======== Dataset records ========
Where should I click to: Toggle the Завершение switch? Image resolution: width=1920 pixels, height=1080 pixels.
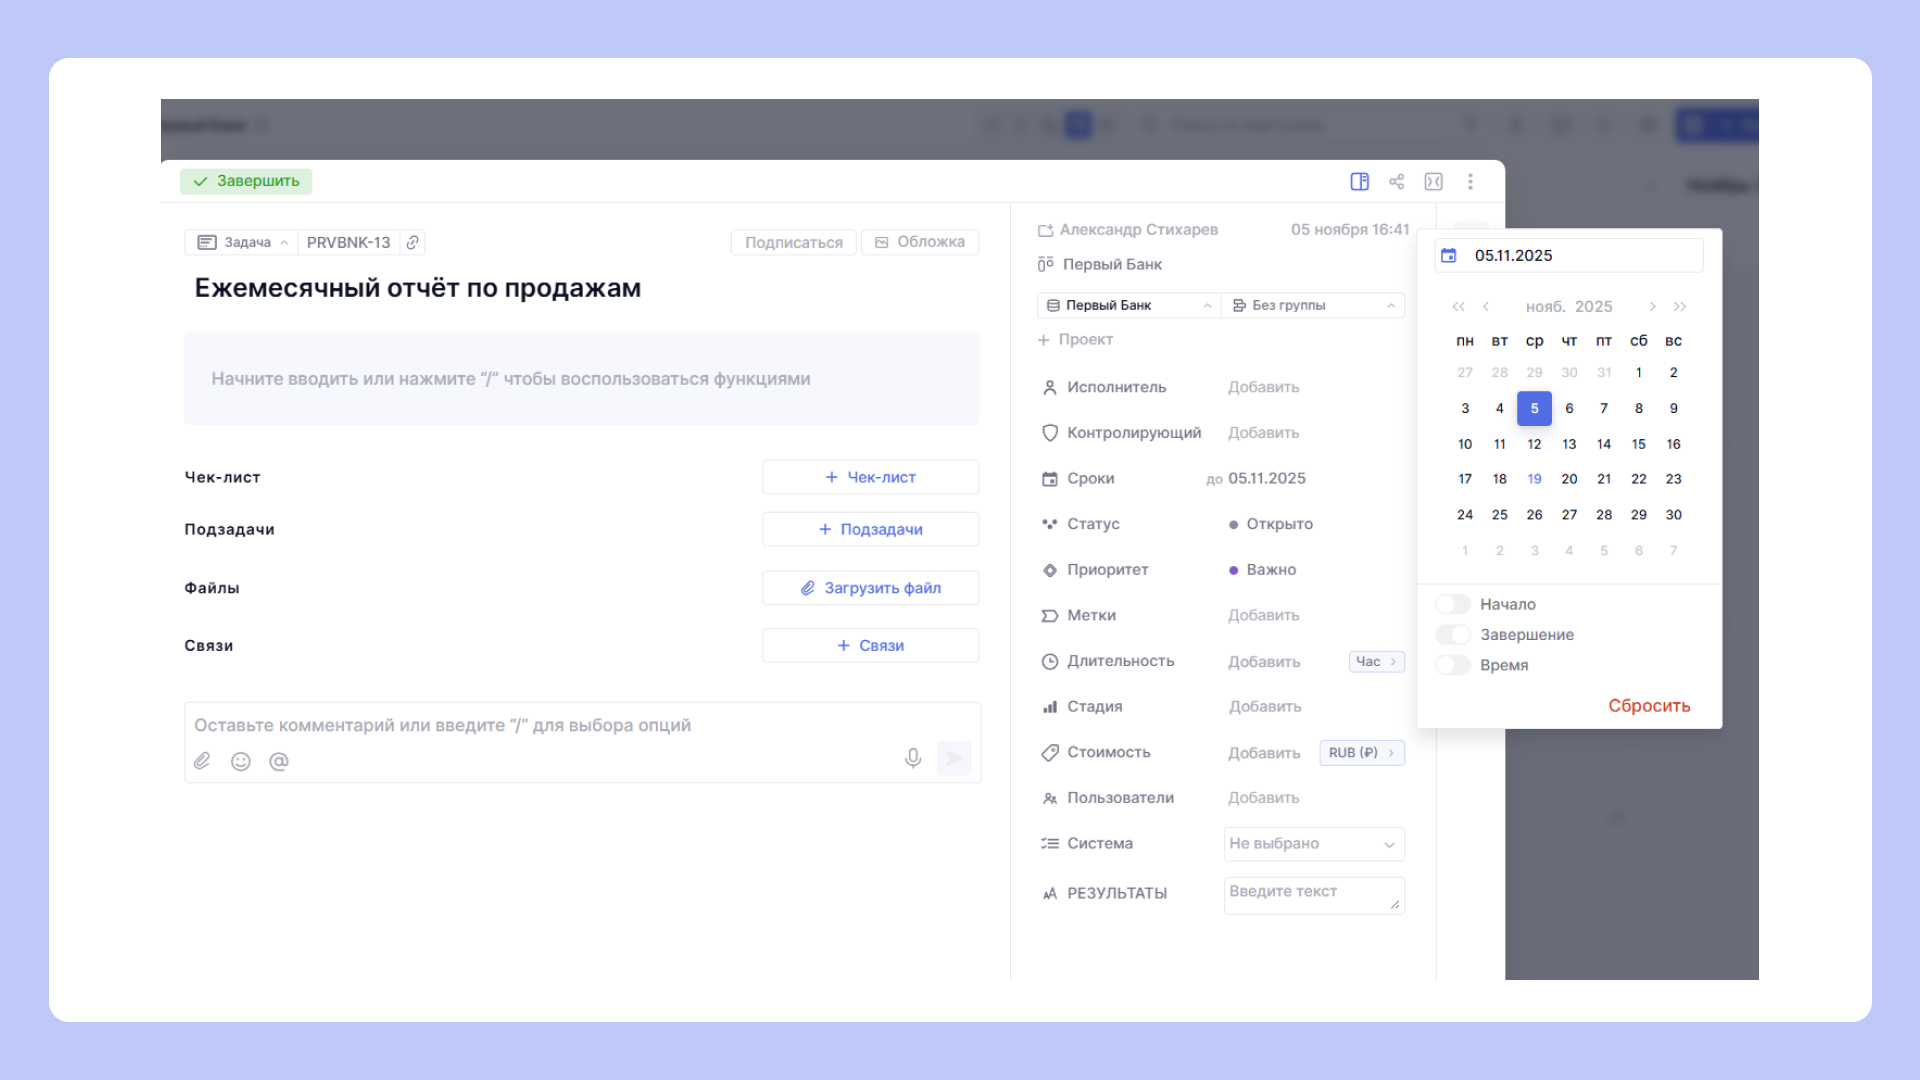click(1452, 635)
========
======== Dataset records ========
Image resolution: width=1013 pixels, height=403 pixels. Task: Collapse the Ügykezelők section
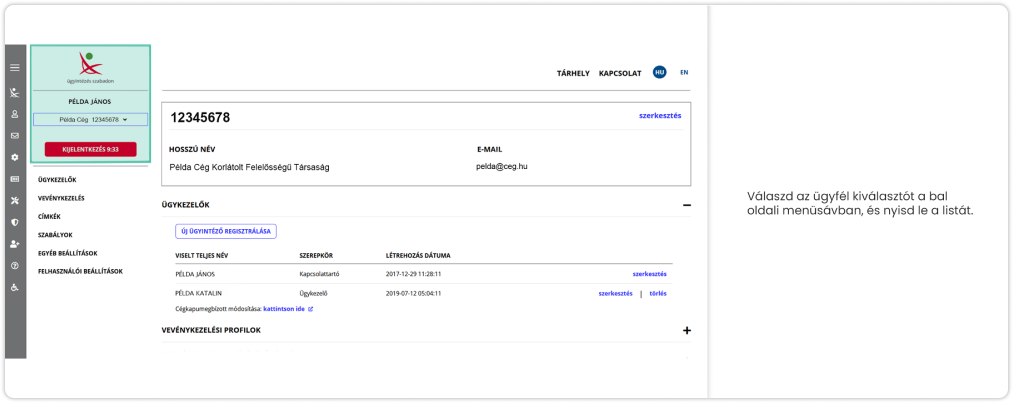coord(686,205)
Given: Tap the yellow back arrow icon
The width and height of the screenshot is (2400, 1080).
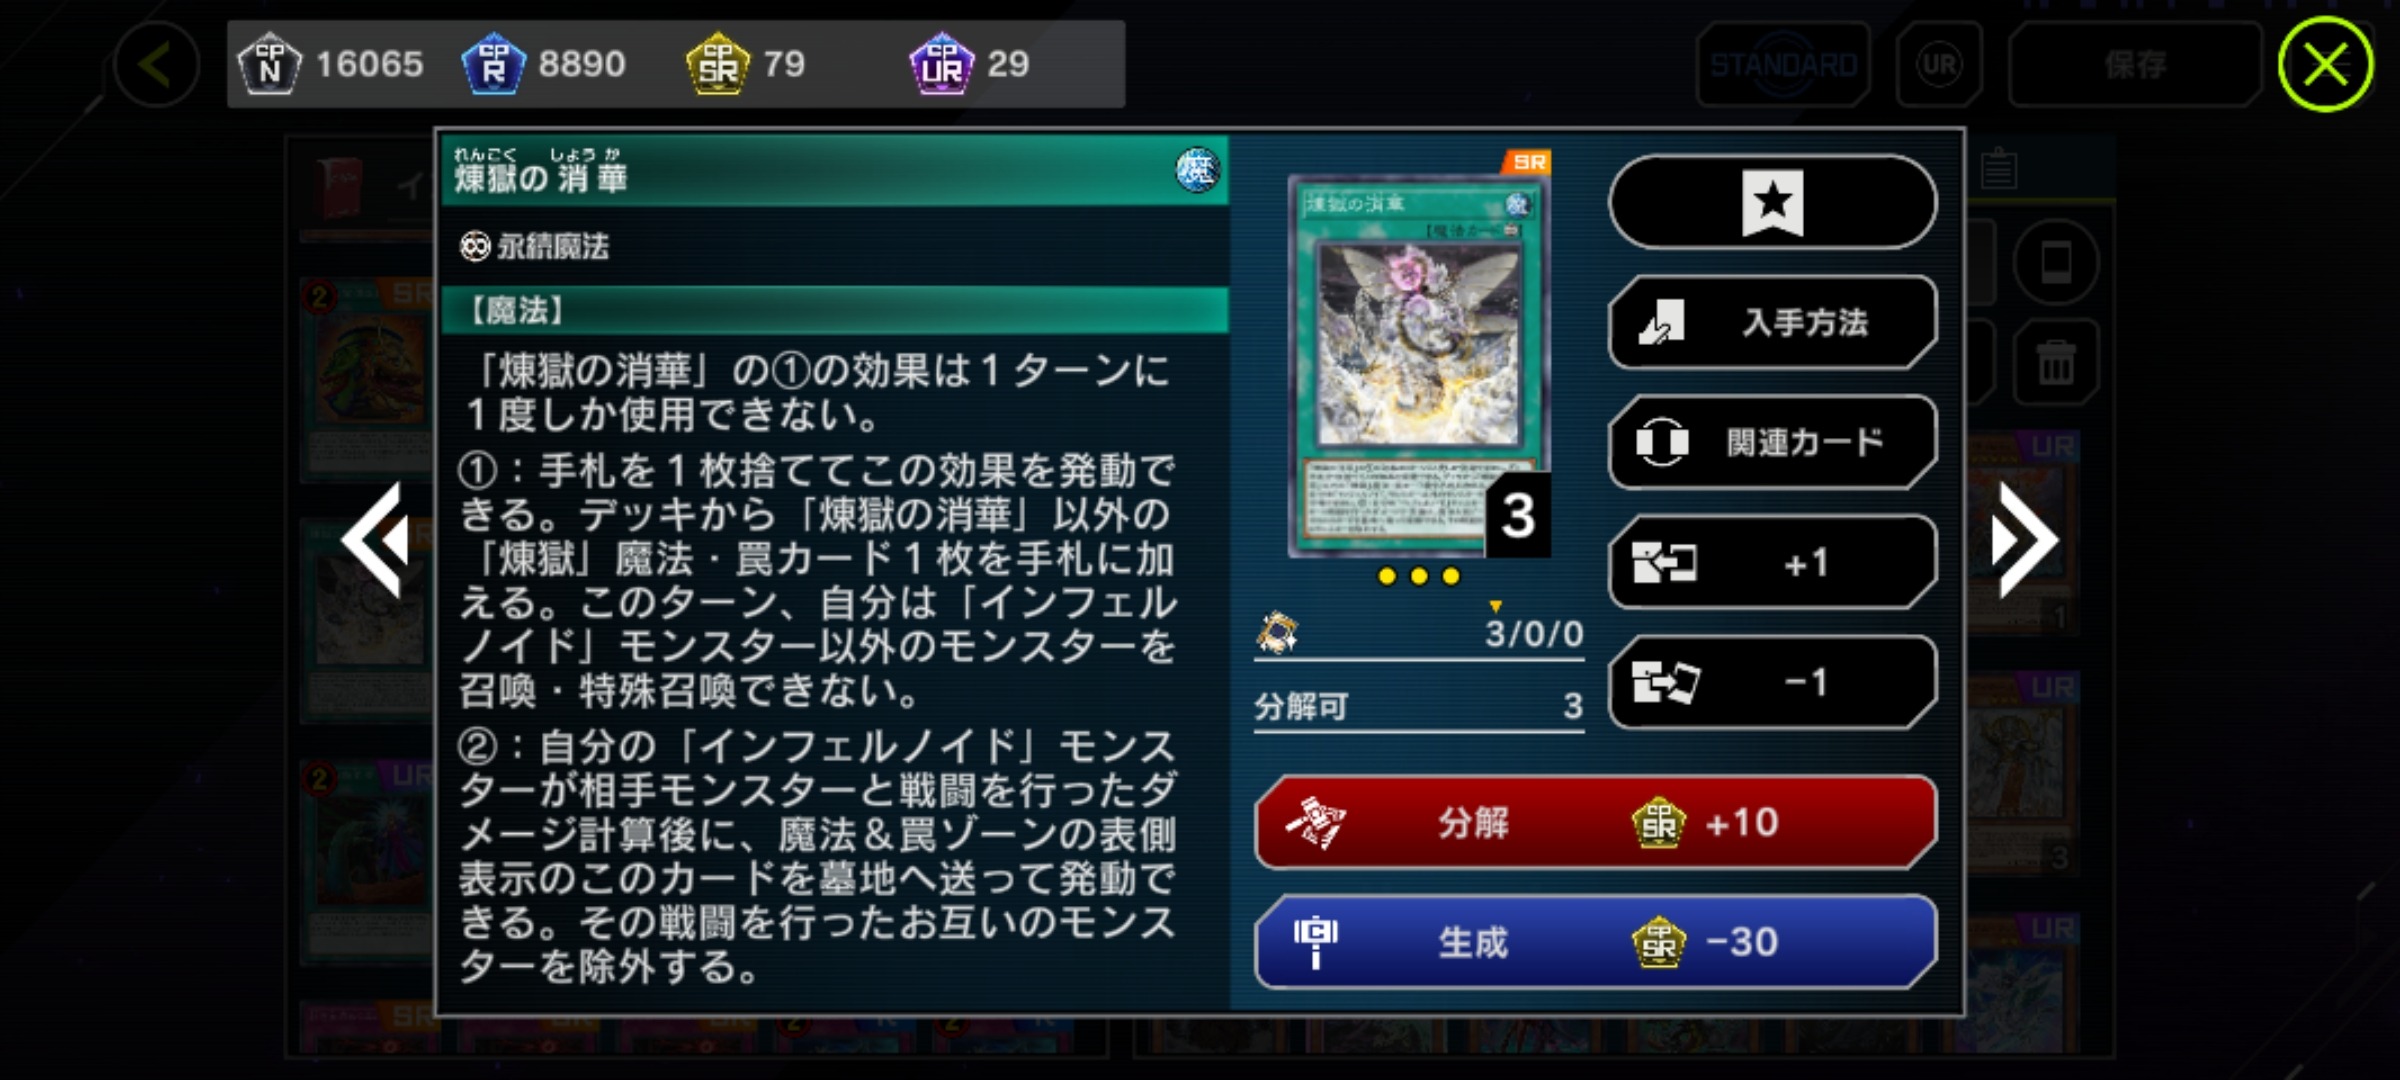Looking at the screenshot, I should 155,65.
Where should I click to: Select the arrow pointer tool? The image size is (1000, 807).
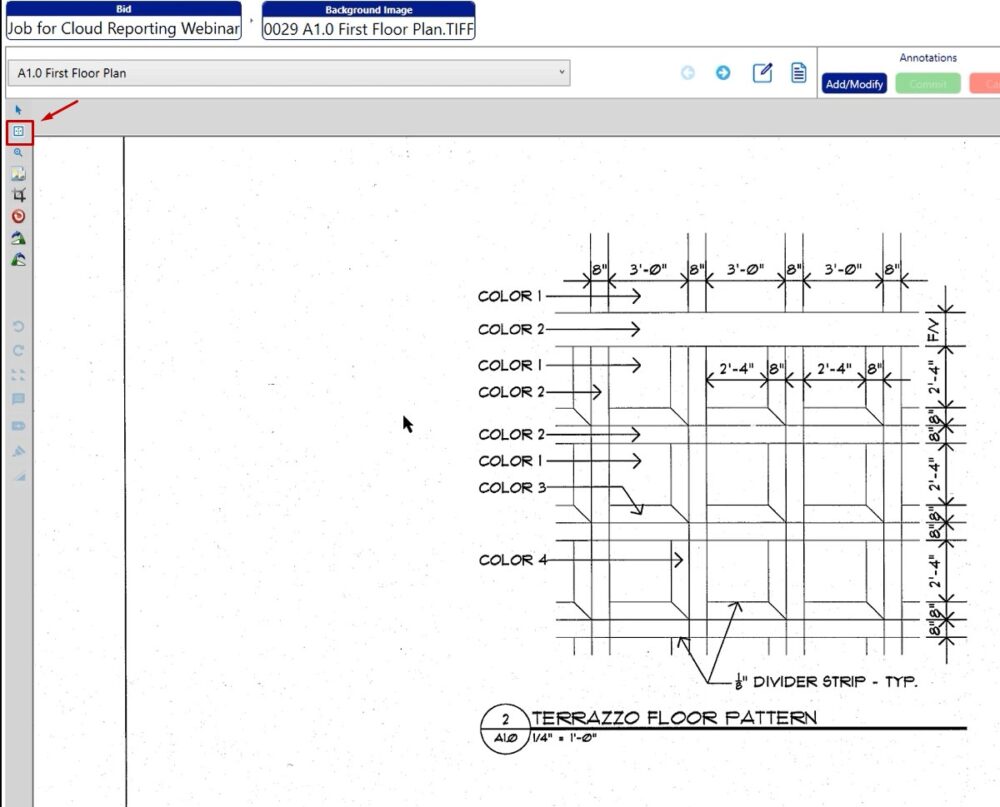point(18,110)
========
======== Dataset records ========
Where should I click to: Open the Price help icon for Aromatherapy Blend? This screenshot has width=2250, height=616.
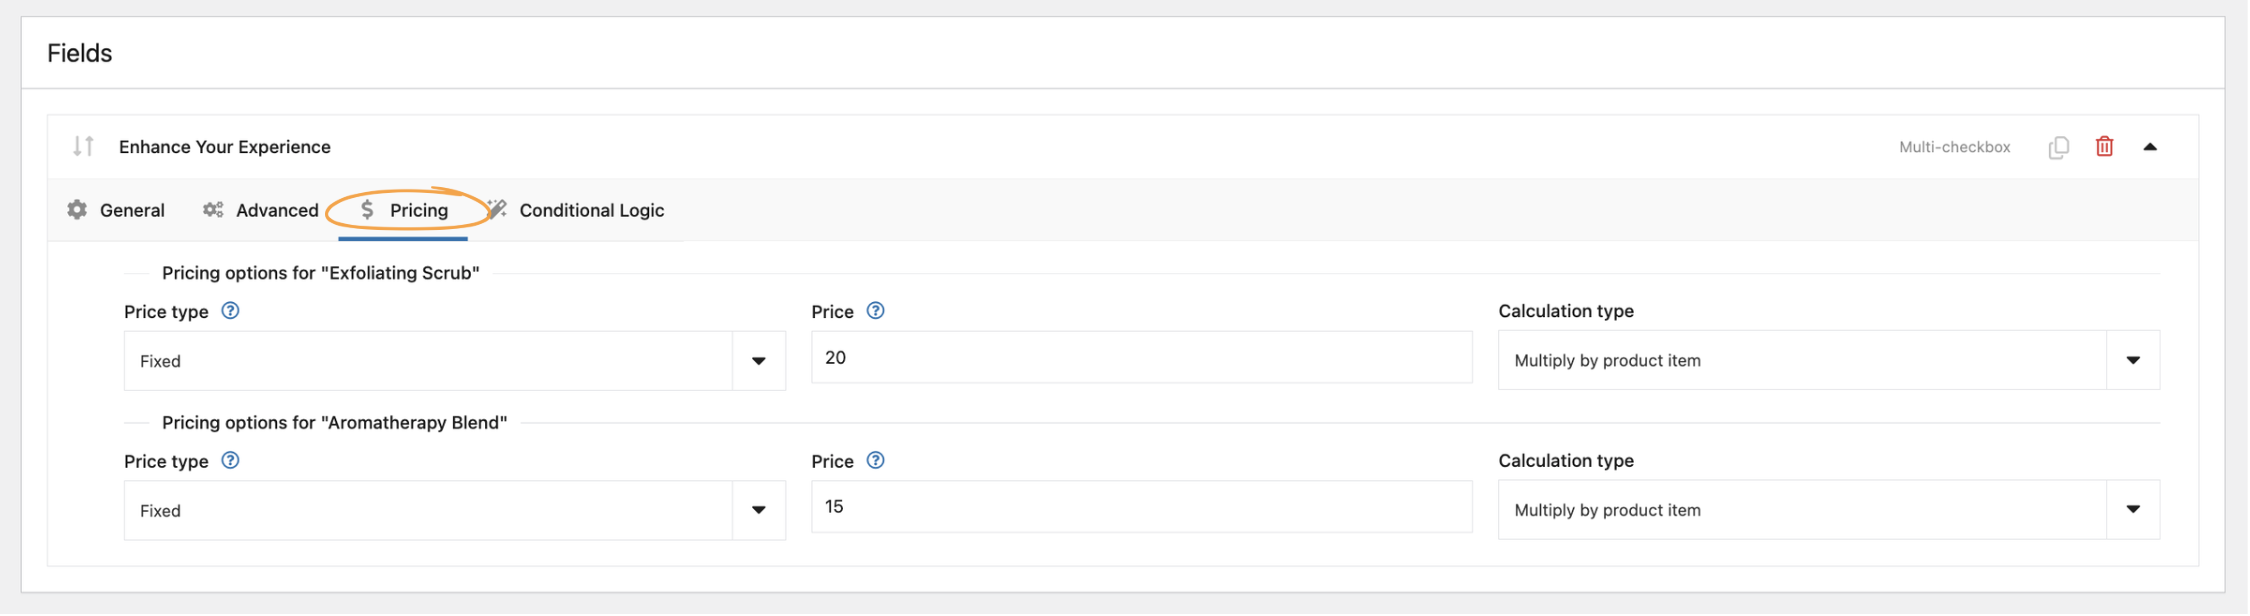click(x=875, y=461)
========
- [Exercise directions] Return everything in the entries from the line containing "Given: Tap the yellow back arrow icon" down to the line containing "point(18,110)", both ends included, reproducing each line exactly but leaving out the pictures.

- [Expected answer]
Given: Tap the yellow back arrow icon
The width and height of the screenshot is (2400, 1080).
Looking at the screenshot, I should 155,65.
Where should I click to: Select the arrow pointer tool? The image size is (1000, 807).
point(18,110)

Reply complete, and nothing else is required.